[Page and screen pointing data]
#####

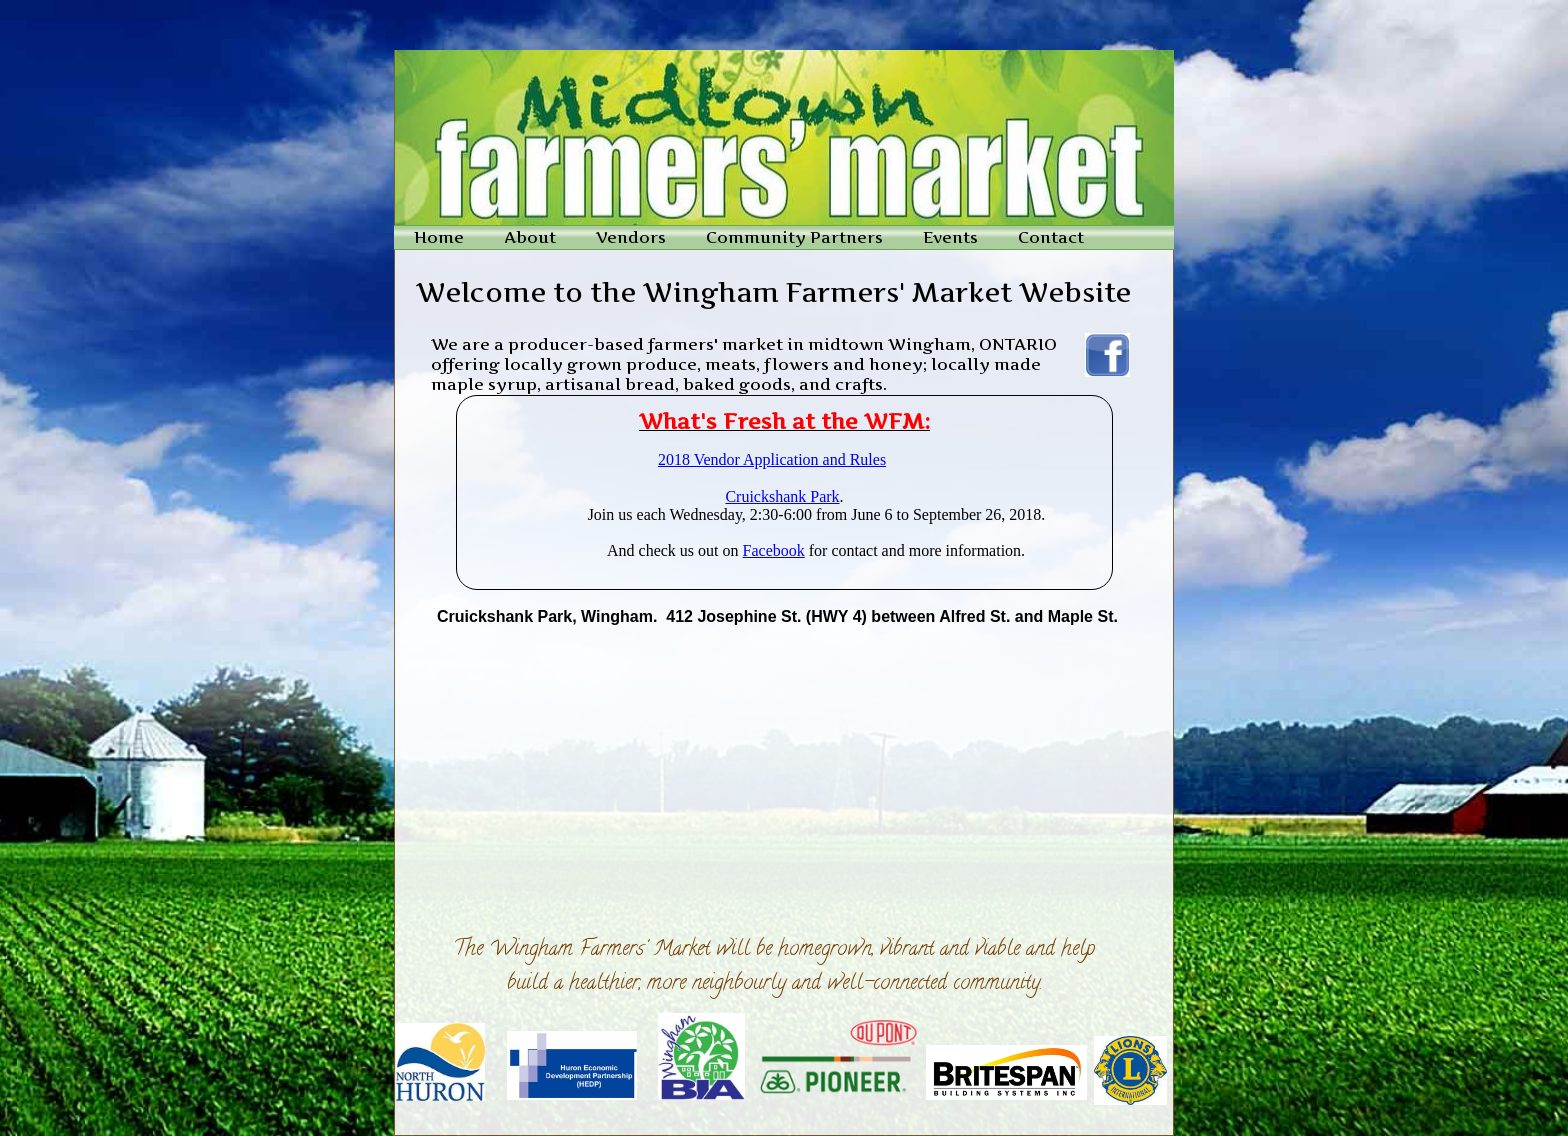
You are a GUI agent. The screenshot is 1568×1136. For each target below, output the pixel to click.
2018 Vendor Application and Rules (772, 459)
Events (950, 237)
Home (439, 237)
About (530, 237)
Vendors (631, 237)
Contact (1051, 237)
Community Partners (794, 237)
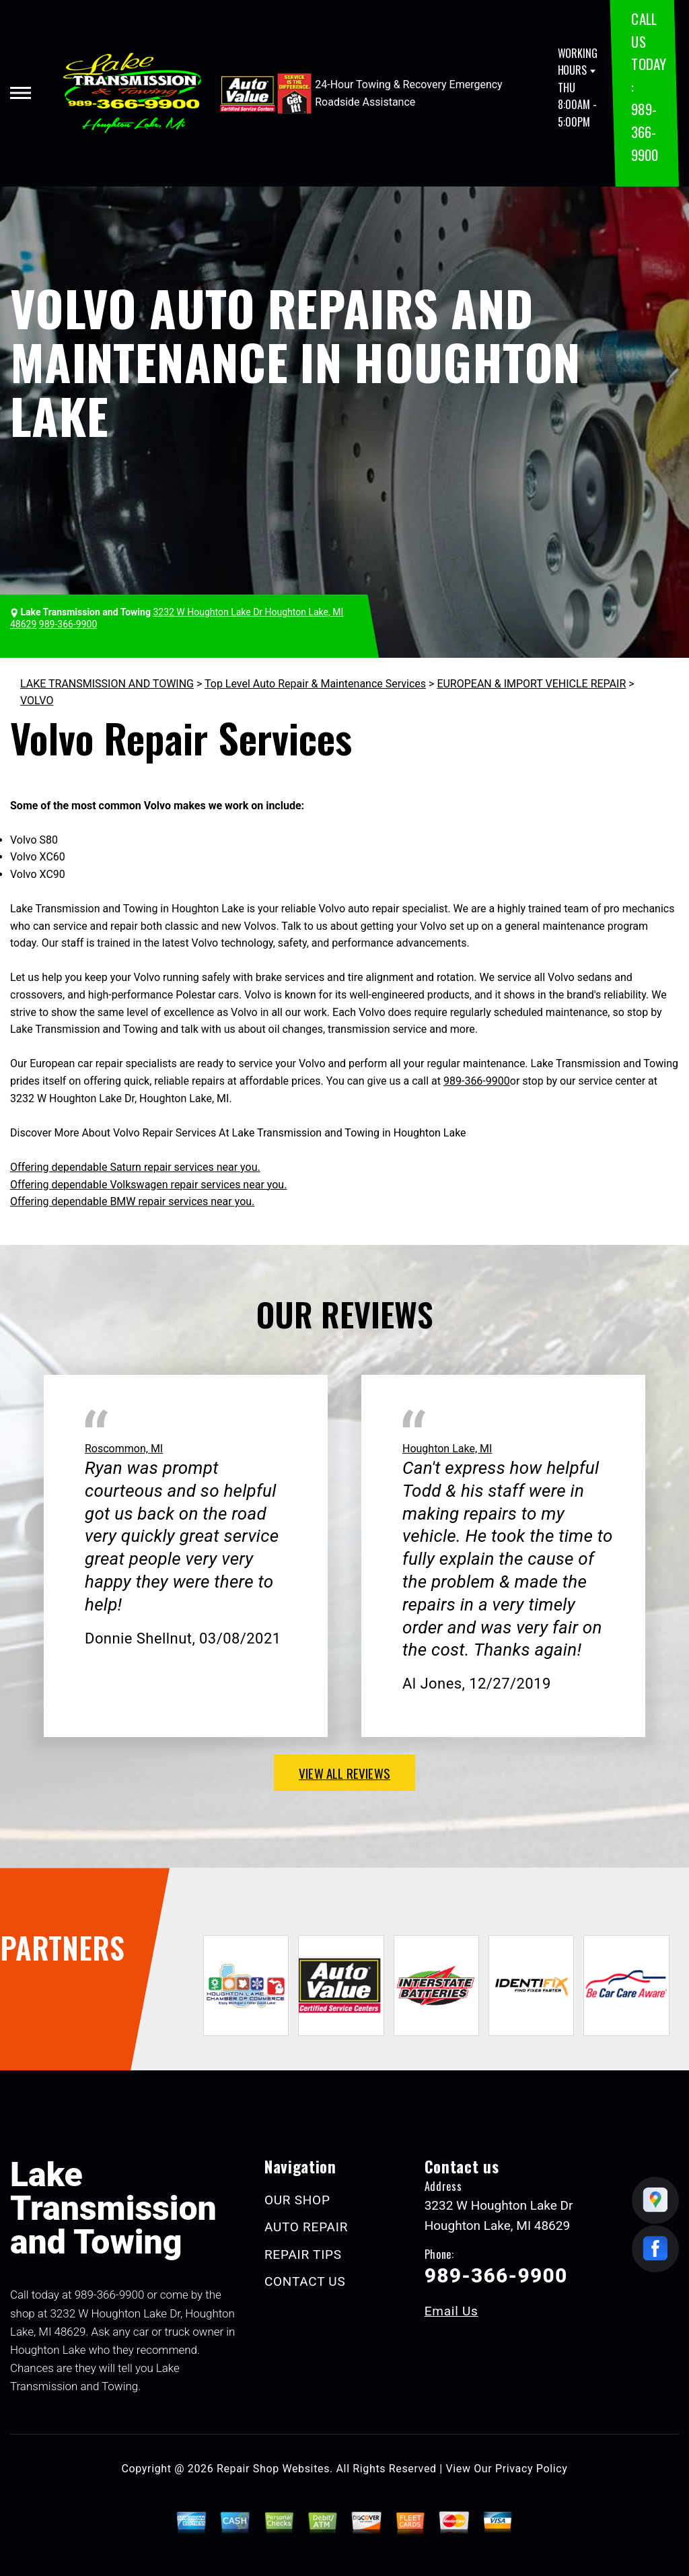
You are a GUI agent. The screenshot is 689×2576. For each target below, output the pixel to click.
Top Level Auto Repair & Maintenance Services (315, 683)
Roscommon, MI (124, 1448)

#####

Copy out all of the material above with "screenshot" switched to "screen capture" wherever it occurs, changing nothing else. Leave the pictures out.

You are a GUI agent. The screen capture is 1568×1136. For each target below, output the pixel to click.
2018 Vendor Application and Rules (772, 459)
Events (950, 237)
Home (439, 237)
About (530, 237)
Vendors (631, 237)
Contact (1051, 237)
Community Partners (794, 237)
You are a GUI agent. The screen capture is 689×2576. For each target below, output the pixel to click.
Top Level Auto Repair & Maintenance Services (315, 683)
Roscommon, MI (124, 1448)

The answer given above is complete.